River Point Technology also is a direct partner with Amazon, and works with Pax8, a Lone Tree, Colo.-based distributor of other cloud services that build on Amazon.

Eiben said that Amazon is definitely leading the cloud storage price drop, which in turn helps accelerate the adoption of other cloud services. "But it's not really a show-stopper," he said. "No one takes a price drop as a trigger to do more services. Pricing is not really a driver. I haven't seen it."

The downward price pressures of generic cloud storage are an opportunity to better serve SMB customers who need predictability more than anything else, said Mike Leo, director of product development FiberCloud, a Seattle-based managed service provider and cloud service provider.

There are a lot of providers throwing out terabytes of storage or dropping their price, Leo told CRN. "But it's different for SMBs," he said. "We provide a healthy layer of administrative control to give easy management to SMB employees. Microsoft's OneDrive may be free, but if users want that management, then it's no longer free. We tell customers they are not paying only for storage, but also for the management."

As a service provider, FiberCloud can take advantage of falling cloud storage costs by bringing storage customers a wide range of other cloud-based services, Leo said.

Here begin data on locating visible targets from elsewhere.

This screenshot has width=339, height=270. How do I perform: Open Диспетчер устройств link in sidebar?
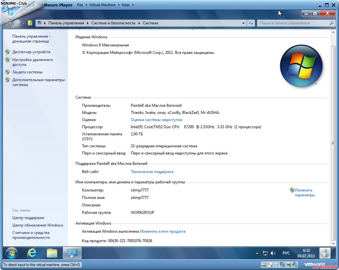click(x=31, y=52)
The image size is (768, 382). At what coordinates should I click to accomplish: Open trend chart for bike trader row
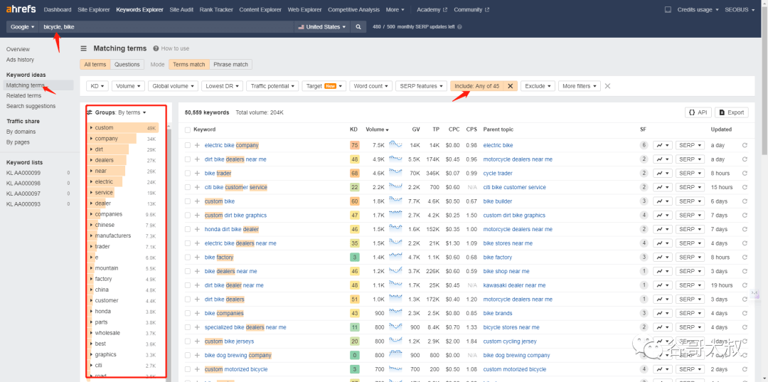point(662,174)
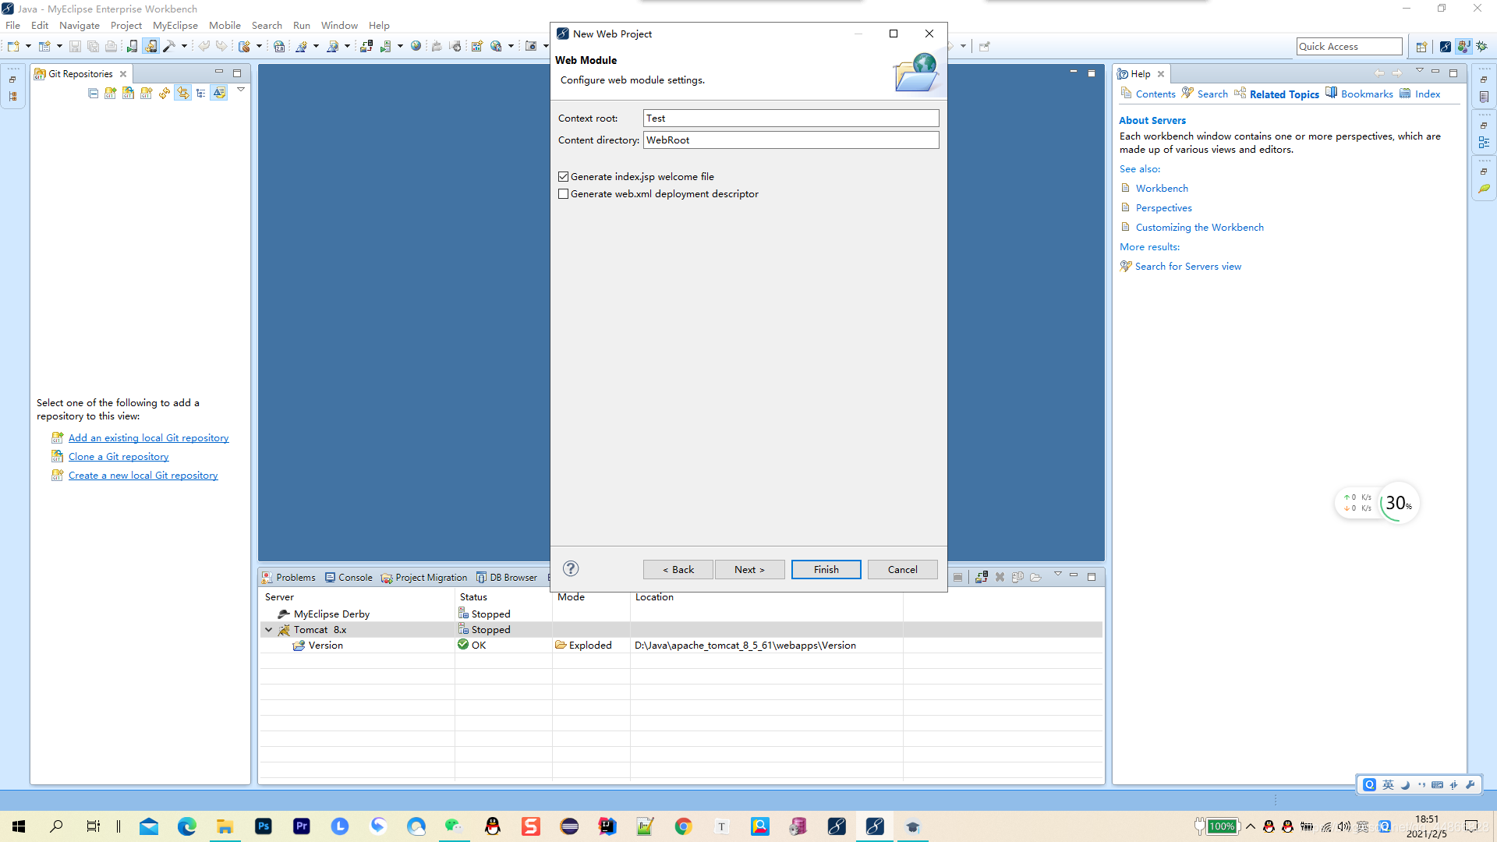Enable Generate web.xml deployment descriptor checkbox
Image resolution: width=1497 pixels, height=842 pixels.
(564, 194)
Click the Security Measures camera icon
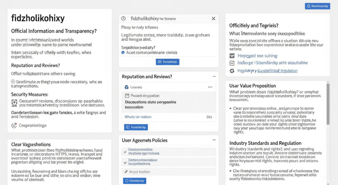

"When FiberCloud started offering cloud-based services in 2009, we saw a lot of early adoption of our cloud backup services," he said. "It was the easiest service for new customers to understand how the cloud could help them. With broader adoption of cloud storage now, I see it as another opportunity or the next wave to get customers more interested and accepting of the cloud.

The falling price of cloud storage can sometimes be a problem as it often gets customers focused on price alone, said Jamie Shepard, regional and health systems senior vice president at Lumenate, a Dallas-based solution provider that partners with EMC and Amazon on cloud storage.

"When a customer asks for the cost per terabyte of cloud storage, I say, 'For what purpose? What's the workload you want to move to the cloud?'" Shepard told CRN. "For a lot of workloads, EMC storage is a much stronger solution. But the focus on the cost-per-terabyte is what happens when customers listen to the cloud providers."

For many workloads, storage clouds are not the most efficient offerings, Shepard said. Even so, the falling cost of cloud storage helps with customer conversations, he said.

"We chart their applications, their workloads, the efficiencies of moving workloads in and out of the cloud, and the cost," he said. "Some workloads are good for the cloud and are cost-efficient there. Others may work well on the cloud, but are not cost-efficient."